Paul schleppte nun abgefallene, dürre Äste zusammen und brach das stärkere Holz davon in Stücke, welche er mit einem Stein in den Erdboden trieb. Alexander und Maria ahnten gleich, was er damit wollte, und halfen ihm bei der Arbeit.

Nachdem sie ein Stück Boden dicht mit den Hölzern besteckt und dieselben obenauf zugespitzt hatten, nahmen sie Leo die Kleider vom Leibe und brachten ihn auf das Stachellager. Sie drückten ihn darauf nieder, dass ihm die Spitzen in das Fleisch drangen.

»Versprichst Du willig zu werden?« fragten sie ihn. »Nein!« schrie er, wobei ihn schon Schmerz und Wut zum Weinen brachten. Da schleppten sie Steine herbei und beschwerten mit denselben seinen Leib. Dann steckten sie dürres Reisig unter die Pfähle. Ehe sie es anzündeten, quälte ihn Paul noch mit der Spitze seines Messers. Dabei hielten sie immer ihre wild glühenden Augen auf ihn geheftet und befragten ihn, ob er sich bekehren wolle.

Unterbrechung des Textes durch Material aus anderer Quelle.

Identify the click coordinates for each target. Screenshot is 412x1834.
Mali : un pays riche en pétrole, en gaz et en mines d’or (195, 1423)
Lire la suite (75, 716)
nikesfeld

Aber er wollte lieber jeden Tod erleiden als mit diesen Menschen weiterleben. Da zündeten sie das Reisig an. Als Leo vor Schmerz zu brüllen begann, wollte Paul seinem Leiden ein schnelles Ende machen und ihn mit einem Messerstich töten.

Aber da hielt ihm Maria Skalin den Arm. »Lass ihn verbrennen«, sagte sie, und man sah in ihren Augen jetzt deutlich ein grausames Rachegefühl. Und Alexanders Augen leuchteten ähnlich wie die ihren.

»Ja, lass ihn verbrennen«, sagte auch er.

Aber da traf Paul die beiden mit einem strafenden Blick und stieß Leo das Messer in das Herz.